冬の乾燥は老犬にとって要注意?
2024.01.24 (老犬ケア)
冬は空気中に含まれる水分量が低くなります。特に太平洋側の地域は日本海側に比べて雪や雨が少ないため、空気がより一層乾燥します。
室内では暖房によって暖められた空気が周囲から水分を奪い、乾燥を感じやすくなります。
こうした冬の空気の乾燥は、老犬にとってどのような影響があるのでしょうか?
今回は、老犬と冬の乾燥対策について解説します。
■ 空気の乾燥が体に与える影響
まずひとつめに挙げられるのが、肌への影響です。
特に屋内での暖房による空気の乾燥は肌から水分を奪い、肌や被毛のぱさつき、フケ、かゆみなどを引き起こします。体表のバリア機能が低下し、ちょっとした刺激にも敏感になり、免疫力の低下も招きます。
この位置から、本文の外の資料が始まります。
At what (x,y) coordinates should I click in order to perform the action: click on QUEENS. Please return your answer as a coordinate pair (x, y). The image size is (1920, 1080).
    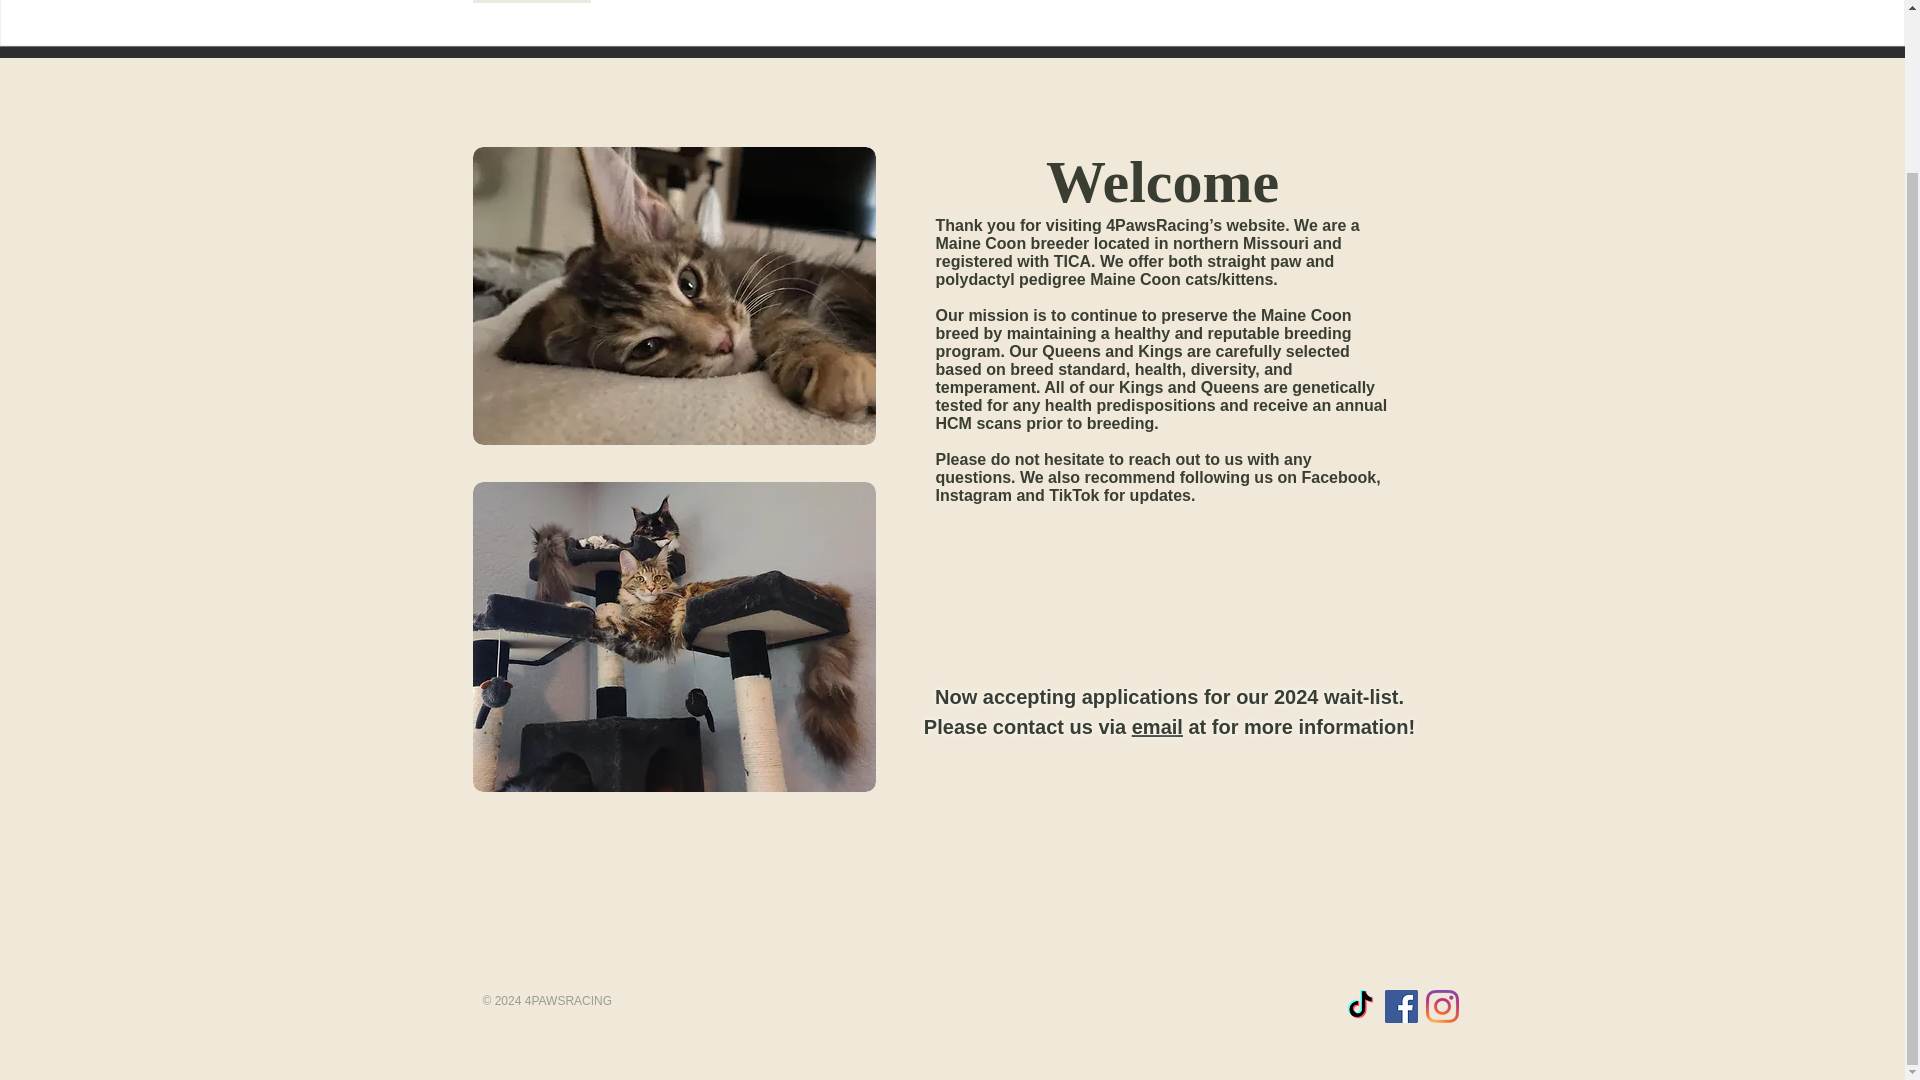
    Looking at the image, I should click on (947, 2).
また、空気が乾燥しているとウィルスや雑菌が飛散しやすくなりますので、呼吸器系の疾患にも注意が必要です。
その他にも気温が低いと水をほしいと感じにくくなり、水分摂取量が低下します。 水分摂取量が減ると、血液や尿が濃くなる場合があり、循環器系疾患や尿路結石などの尿路系疾患に罹りやすくなります。
■ 老犬は肌が乾燥しやすい?
犬は、ほとんどの犬種で全身が被毛で覆われ、肌を守るというひとつの機能を担っています。それは、人に比べて犬の皮膚は薄く、角質層は人の半分以下だからです。
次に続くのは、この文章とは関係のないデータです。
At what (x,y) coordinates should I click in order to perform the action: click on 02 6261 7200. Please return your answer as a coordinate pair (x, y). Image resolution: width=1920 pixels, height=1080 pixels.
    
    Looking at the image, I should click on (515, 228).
被毛で守られているとはいえ、皮膚の保湿能力が低いため肌は乾燥しやすいのです。
また、老犬は年をとっている分、皮膚の皮脂分泌力が低下し、水分を保持する能力も減少しています。年を重ねることで肌がさらに乾燥しやすくなっているのです。
■ 老犬におすすめの保湿対策
【部屋の保湿】
暖房でエアコンやファンヒーターを使っている場合は特に、室内の空気が乾燥します。犬の体に直接風が当たらないように、愛犬が休む場所を工夫しましょう。
加湿器を使ったり濡れタオルを干したりするなどして、湿度を40%以上に保つことも大切です。
【肌の保湿】
犬用の保湿スプレーなどの製品で、外側から潤いを与えるとよいでしょう。肉球には、犬用の保湿クリームでマッサージするように塗り込むと、ひび割れやかさつきを防げます。
必要以上に皮脂を洗い流さないためにシャンプーやお風呂の回数を減らしたり、体を拭くタイプの製品で汚れを落としたりするのもよいでしょう。
【体内の水分補給】
体への水分補給をする工夫として、ウェットタイプのフードに切り替えたり、いつものドライフードをお湯でふやかしたりして、食べやすい温度に冷ましてから与えるとよいでしょう。
手作りのスープや犬用のスポーツドリンクなどの香りのある飲料で、おいしく、楽しく水分補給ができるように工夫しましょう。
◾ 最後に
老犬のスキンケアや加湿、水分補給のケアは、飼い主さんの負担のない範囲で少しずつ始めていきましょう。
とはいえ、冬の乾燥は侮れません!
愛犬があまりにも水分を摂らなかったり、愛犬が肌を痒がったり炎症が起きた場合は、すぐにかかりつけの動物病院で診てもらいましょう。